What the task asks: Among the lines of the records below, copy those that hold the word "computer".

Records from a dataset
>>
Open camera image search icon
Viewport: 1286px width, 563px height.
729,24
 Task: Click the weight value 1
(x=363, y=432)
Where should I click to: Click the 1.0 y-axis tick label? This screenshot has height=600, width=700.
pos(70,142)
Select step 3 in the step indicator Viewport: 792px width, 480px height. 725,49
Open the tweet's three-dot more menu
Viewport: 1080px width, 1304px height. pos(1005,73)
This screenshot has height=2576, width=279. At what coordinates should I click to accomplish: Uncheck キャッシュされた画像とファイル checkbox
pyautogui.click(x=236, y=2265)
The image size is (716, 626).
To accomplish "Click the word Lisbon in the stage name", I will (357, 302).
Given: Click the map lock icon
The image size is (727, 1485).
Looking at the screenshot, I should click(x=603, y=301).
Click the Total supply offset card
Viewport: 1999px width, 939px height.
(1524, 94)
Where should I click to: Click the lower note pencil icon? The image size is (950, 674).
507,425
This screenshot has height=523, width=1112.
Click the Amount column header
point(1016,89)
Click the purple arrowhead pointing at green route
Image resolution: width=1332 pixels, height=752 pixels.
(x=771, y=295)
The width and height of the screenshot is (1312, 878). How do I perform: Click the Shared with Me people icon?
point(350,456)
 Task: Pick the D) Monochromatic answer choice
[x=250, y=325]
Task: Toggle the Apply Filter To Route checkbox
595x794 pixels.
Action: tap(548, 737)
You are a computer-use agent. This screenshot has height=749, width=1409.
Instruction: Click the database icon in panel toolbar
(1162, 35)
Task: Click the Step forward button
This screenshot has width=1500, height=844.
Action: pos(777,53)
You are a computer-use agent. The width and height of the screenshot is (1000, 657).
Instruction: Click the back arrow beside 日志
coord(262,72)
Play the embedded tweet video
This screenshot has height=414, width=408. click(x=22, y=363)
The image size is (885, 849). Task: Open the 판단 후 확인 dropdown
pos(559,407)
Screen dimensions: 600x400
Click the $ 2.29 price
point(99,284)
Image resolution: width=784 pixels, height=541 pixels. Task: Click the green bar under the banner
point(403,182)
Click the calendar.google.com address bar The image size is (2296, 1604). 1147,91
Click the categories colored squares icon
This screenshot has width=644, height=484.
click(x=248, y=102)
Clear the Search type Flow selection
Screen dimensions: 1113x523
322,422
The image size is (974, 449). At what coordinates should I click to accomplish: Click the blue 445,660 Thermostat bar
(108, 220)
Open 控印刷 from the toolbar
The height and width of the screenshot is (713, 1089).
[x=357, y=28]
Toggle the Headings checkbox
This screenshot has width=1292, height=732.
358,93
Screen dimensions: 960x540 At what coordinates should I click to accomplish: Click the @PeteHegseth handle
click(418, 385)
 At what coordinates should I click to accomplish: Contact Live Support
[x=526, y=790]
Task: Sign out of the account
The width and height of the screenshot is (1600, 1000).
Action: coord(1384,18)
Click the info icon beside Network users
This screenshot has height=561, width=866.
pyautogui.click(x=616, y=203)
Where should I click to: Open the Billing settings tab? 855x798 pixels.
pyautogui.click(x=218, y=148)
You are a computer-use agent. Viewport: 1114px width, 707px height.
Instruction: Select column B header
<<
Written answer:
You are a computer-use agent. This screenshot has height=749, width=1409.
You are a computer-use agent. The width and height of the screenshot is (1000, 657).
You are a computer-use agent. Viewport: 1114px width, 707px height.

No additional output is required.